EPA to perform $23M cleanup of NJ Superfund site
The EPA announced a legal agreement with SL Industries, Inc. and SL Surface Technologies, Inc. to perform soil cleanup at a N.J. Superfund site.
New York, NY, April 18, 2013 -- The U.S. Environmental Protection Agency today announced a legal agreement with SL Industries, Inc. and SL Surface Technologies, Inc. to perform soil cleanup and reimburse EPA's past costs at the Puchack Well Field Superfund site in Pennsauken Township, New Jersey The soil to be cleaned up is contaminated with hexavalent chromium and is contributing to the pollution of groundwater at the site. Hexavalent chromium may cause cancer and can have other serious health impacts. Six public drinking water supply wells near the site, which served part of Camden had to be taken out of use due to contamination. Area residents are connected to safe sources of drinking water from other municipal water supplies.
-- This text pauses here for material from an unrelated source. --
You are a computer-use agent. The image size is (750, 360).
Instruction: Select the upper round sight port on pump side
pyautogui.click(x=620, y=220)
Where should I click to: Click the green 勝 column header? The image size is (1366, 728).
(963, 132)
"Clean drinking water is a top priority for the EPA. By reducing the amount of chromium in the soil, the EPA is protecting people's health by keeping the contaminated soil from further polluting the groundwater," said EPA Regional Administrator Judith A. Enck. "This agreement allows the remediation of the Puchack Well Field Superfund site with the cost paid by polluters, not taxpayers."
In September 2011, the EPA issued its final plan addressing chromium-contaminated groundwater. The EPA is treating the contaminated groundwater using lactate, a nonhazardous additive that will reduce the contamination.
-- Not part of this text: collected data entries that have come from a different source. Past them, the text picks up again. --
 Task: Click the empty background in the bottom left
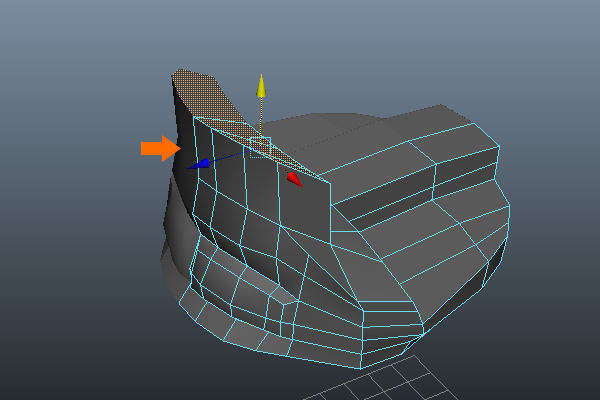pyautogui.click(x=60, y=350)
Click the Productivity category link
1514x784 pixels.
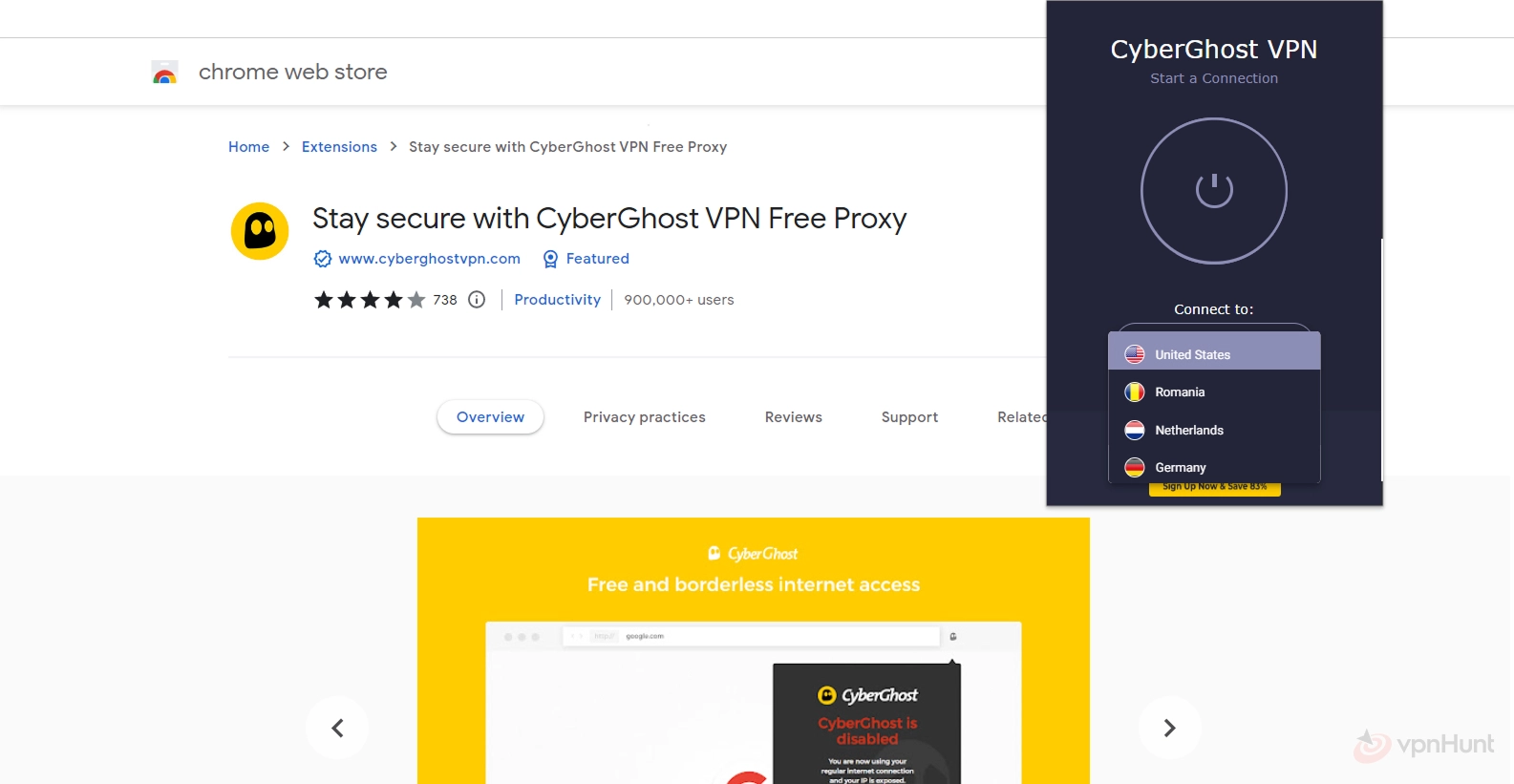pyautogui.click(x=558, y=300)
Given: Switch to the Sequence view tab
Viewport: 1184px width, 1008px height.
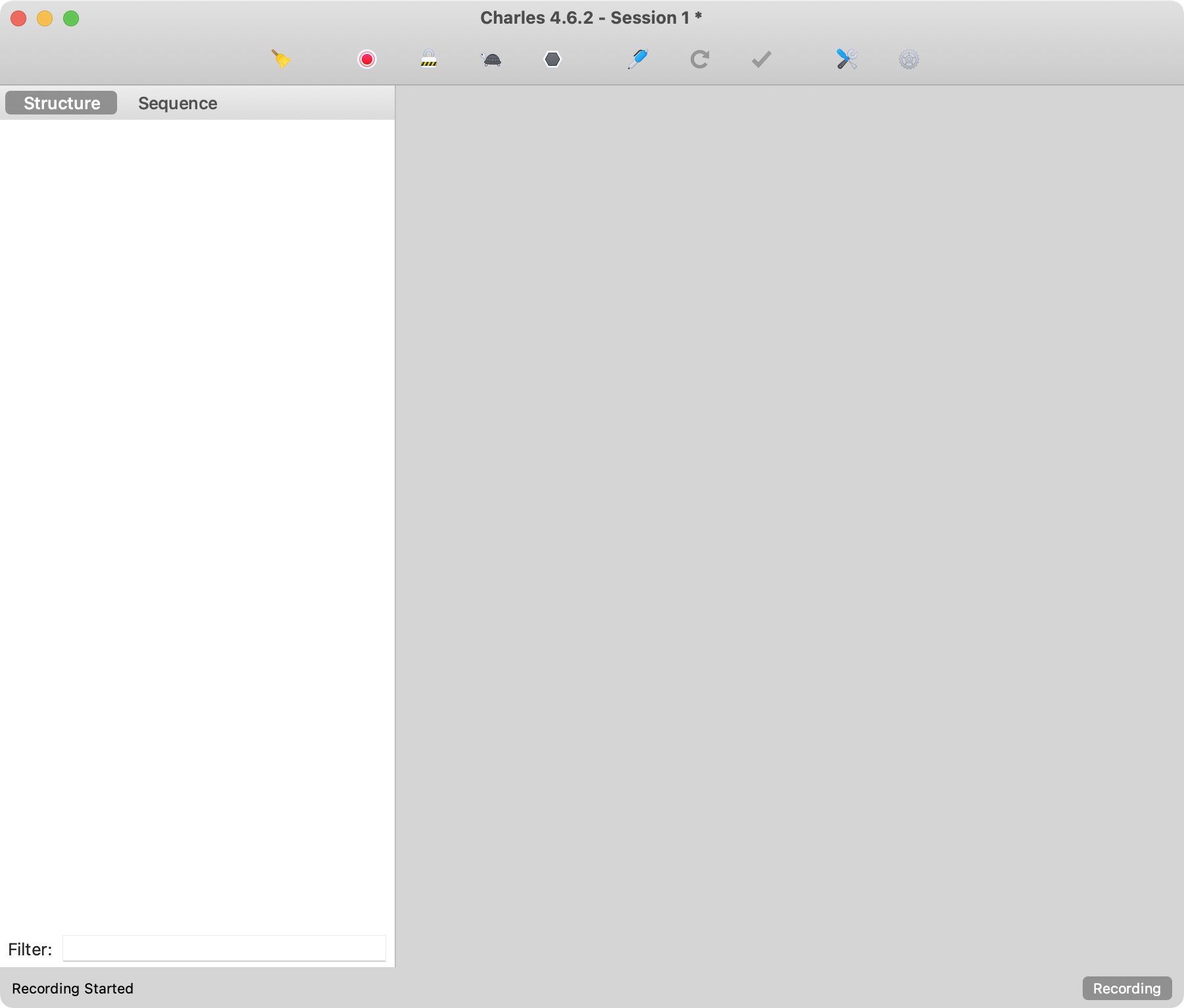Looking at the screenshot, I should (x=178, y=103).
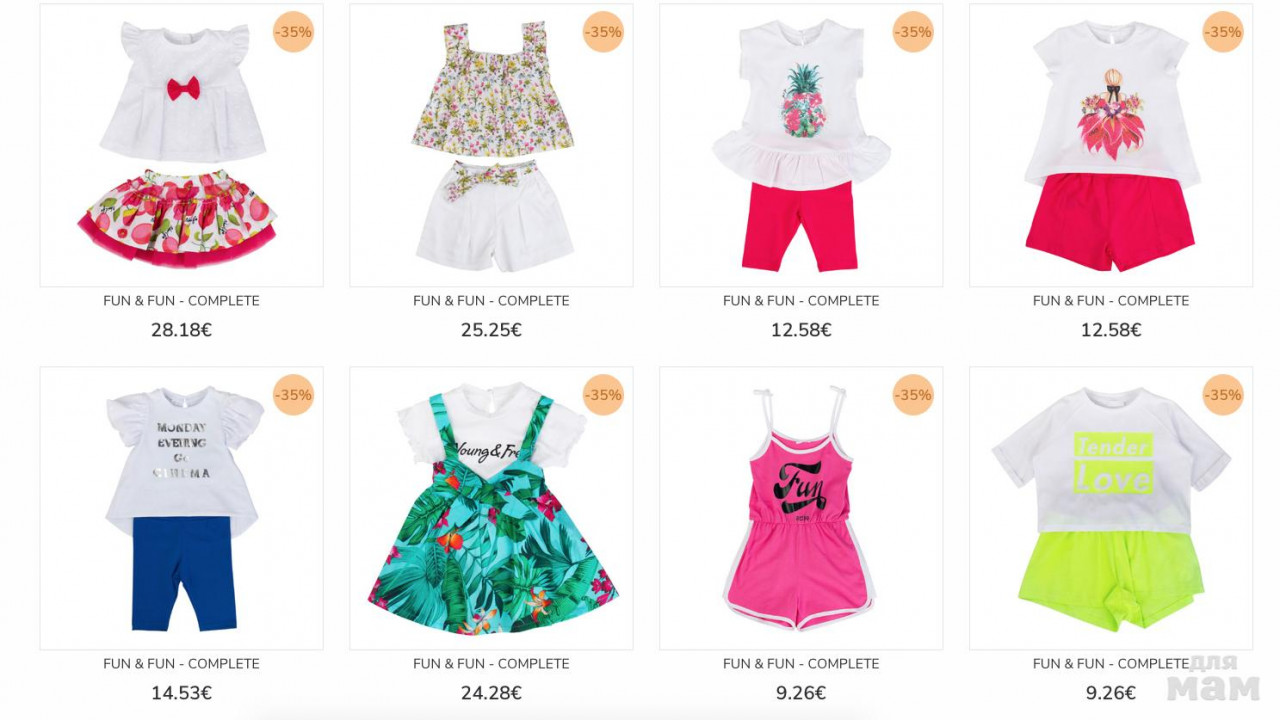Select the 12.58€ price under pineapple outfit
1280x720 pixels.
pos(801,330)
The second phase of the cleanup, which is the subject of the legal agreement announced today, will require the cleanup of the contaminated soil that is contributing to the hexavalent chromium groundwater contamination. With EPA oversight, contractors working for the two companies will mix the soil with a nontoxic material that will convert the highly toxic hexavalent form of chromium into the less toxic form of chromium called trivalent chromium. This approach will reduce the levels of hexavalent chromium in the soil to prevent recontamination of the groundwater. The EPA will oversee a study to determine the type and quantity of the chemical agent to be used. After the treatment, soil samples will be analyzed to confirm that the treatment was effective. Additionally, the ground water will be monitored to ensure that the soil is no longer a source of contamination. The cleanup work required in the agreement will cost approximately $23 million. It also requires SL Industries, Inc. and SL Surface Technologies, Inc. to reimburse over $10.7 million of the EPA’s past costs.
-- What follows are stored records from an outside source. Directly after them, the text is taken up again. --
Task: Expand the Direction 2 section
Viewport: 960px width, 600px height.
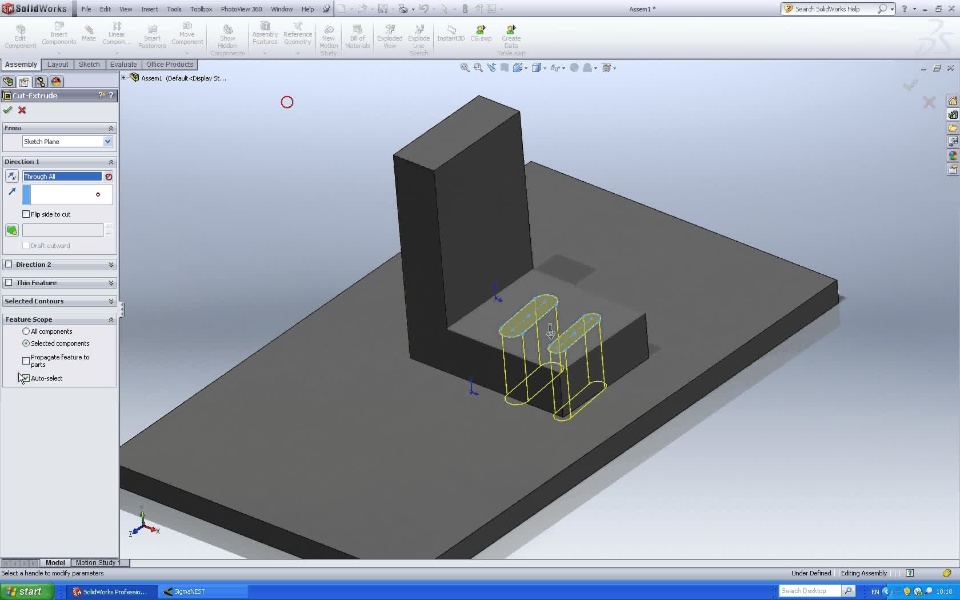Action: tap(110, 265)
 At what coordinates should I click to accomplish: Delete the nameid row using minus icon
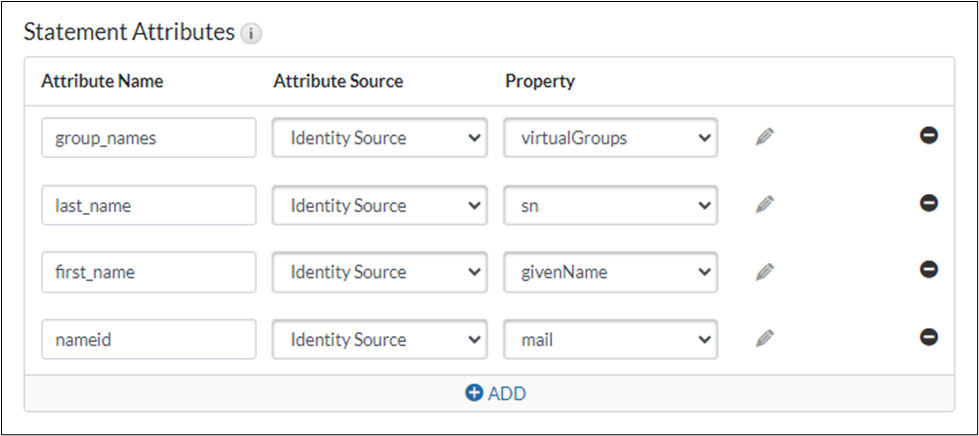928,338
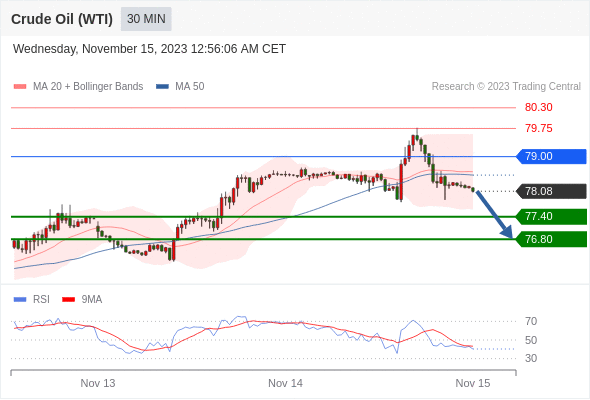Click the 79.75 resistance level label
The width and height of the screenshot is (590, 400).
(538, 128)
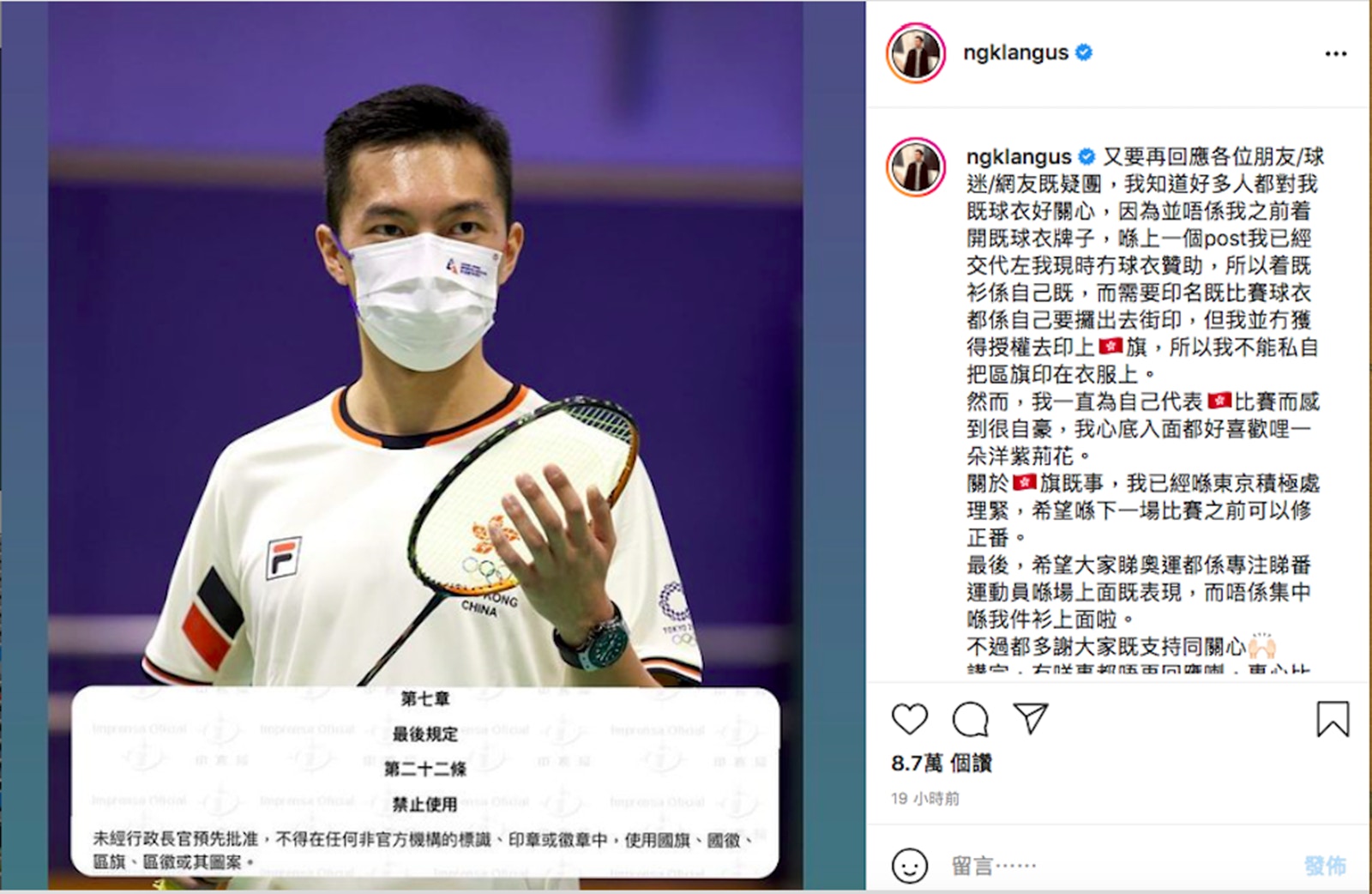Click the header profile picture of ngklangus
This screenshot has height=894, width=1372.
coord(916,53)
Ground water contamination was first detected at a limited number of wells at the Puchack Well Field in the 1970s. Subsequent testing in the early 1980s found contamination in additional wells. By 1984, the well field was no longer used as a source of drinking water. The EPA added the Puchack Well Field to the federal Superfund list in 1998. Superfund is the federal cleanup program established by Congress in 1980 to investigate and clean up the country’s most hazardous sites. Under the program, the EPA seeks to get those responsible for contamination at a site to pay or perform the cleanup.